> [Material for the task]:
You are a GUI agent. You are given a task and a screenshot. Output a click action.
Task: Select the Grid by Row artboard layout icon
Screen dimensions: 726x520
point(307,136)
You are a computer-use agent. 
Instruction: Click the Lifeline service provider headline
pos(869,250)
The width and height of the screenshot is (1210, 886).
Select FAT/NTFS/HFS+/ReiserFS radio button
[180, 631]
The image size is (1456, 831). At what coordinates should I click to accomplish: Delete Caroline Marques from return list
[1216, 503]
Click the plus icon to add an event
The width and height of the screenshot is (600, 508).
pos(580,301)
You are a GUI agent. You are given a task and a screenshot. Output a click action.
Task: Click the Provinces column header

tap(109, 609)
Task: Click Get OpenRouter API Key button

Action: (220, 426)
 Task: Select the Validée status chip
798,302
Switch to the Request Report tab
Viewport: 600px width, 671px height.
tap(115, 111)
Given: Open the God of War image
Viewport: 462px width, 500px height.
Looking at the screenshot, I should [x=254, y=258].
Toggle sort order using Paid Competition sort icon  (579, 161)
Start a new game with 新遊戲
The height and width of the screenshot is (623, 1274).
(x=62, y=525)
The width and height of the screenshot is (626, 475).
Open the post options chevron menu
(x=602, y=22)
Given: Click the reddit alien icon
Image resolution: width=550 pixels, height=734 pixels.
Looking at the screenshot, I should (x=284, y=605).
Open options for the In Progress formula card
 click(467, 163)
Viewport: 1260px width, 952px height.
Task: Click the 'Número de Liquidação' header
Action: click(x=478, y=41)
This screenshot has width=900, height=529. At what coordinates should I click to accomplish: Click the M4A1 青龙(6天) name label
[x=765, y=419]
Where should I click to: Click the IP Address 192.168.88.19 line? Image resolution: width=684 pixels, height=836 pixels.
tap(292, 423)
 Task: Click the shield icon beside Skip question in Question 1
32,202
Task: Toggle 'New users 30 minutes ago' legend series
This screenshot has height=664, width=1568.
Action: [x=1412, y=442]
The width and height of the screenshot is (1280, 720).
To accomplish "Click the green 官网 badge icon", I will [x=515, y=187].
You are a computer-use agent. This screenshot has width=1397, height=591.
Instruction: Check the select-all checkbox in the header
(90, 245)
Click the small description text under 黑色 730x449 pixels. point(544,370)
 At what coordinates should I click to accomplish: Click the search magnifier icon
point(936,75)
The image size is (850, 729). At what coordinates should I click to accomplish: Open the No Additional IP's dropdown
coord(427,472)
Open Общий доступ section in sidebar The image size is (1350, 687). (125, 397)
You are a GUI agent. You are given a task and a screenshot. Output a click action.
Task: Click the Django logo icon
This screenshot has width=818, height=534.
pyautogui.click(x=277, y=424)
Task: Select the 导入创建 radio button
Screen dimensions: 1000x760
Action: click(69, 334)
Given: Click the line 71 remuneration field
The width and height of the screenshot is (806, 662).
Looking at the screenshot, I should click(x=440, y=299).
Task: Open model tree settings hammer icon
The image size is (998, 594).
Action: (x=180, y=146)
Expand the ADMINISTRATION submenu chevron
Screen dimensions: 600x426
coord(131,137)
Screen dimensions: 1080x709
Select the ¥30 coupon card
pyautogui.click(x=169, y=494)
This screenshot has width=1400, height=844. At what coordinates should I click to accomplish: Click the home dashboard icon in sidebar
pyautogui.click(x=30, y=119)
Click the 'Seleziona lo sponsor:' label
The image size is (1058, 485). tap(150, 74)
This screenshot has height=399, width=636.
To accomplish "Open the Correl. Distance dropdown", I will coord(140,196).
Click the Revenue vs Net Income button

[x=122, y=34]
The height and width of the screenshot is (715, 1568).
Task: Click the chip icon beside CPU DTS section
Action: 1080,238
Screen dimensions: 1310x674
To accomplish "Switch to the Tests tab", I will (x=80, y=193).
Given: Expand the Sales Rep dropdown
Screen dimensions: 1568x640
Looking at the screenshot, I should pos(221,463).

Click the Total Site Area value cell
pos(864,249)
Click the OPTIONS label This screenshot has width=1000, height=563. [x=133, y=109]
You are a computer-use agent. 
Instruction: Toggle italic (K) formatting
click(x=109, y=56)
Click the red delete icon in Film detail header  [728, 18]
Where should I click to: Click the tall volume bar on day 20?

> [Task description]:
Please output the stretch of entries from the line containing "Task: Open model tree settings hammer icon" through the line containing "Click the OPTIONS" as a JSON list of strings, one string per line, with blank lines left out.

> [Task solution]:
[
  "Task: Open model tree settings hammer icon",
  "The image size is (998, 594).",
  "Action: (x=180, y=146)",
  "Expand the ADMINISTRATION submenu chevron",
  "Screen dimensions: 600x426",
  "coord(131,137)",
  "Screen dimensions: 1080x709",
  "Select the ¥30 coupon card",
  "pyautogui.click(x=169, y=494)",
  "This screenshot has width=1400, height=844. At what coordinates should I click to accomplish: Click the home dashboard icon in sidebar",
  "pyautogui.click(x=30, y=119)",
  "Click the 'Seleziona lo sponsor:' label",
  "The image size is (1058, 485). tap(150, 74)",
  "This screenshot has height=399, width=636.",
  "To accomplish \"Open the Correl. Distance dropdown\", I will coord(140,196).",
  "Click the Revenue vs Net Income button",
  "[x=122, y=34]",
  "The height and width of the screenshot is (715, 1568).",
  "Task: Click the chip icon beside CPU DTS section",
  "Action: 1080,238",
  "Screen dimensions: 1310x674",
  "To accomplish \"Switch to the Tests tab\", I will (x=80, y=193).",
  "Given: Expand the Sales Rep dropdown",
  "Screen dimensions: 1568x640",
  "Looking at the screenshot, I should pos(221,463).",
  "Click the Total Site Area value cell",
  "pos(864,249)",
  "Click the OPTIONS label This screenshot has width=1000, height=563. [x=133, y=109]"
]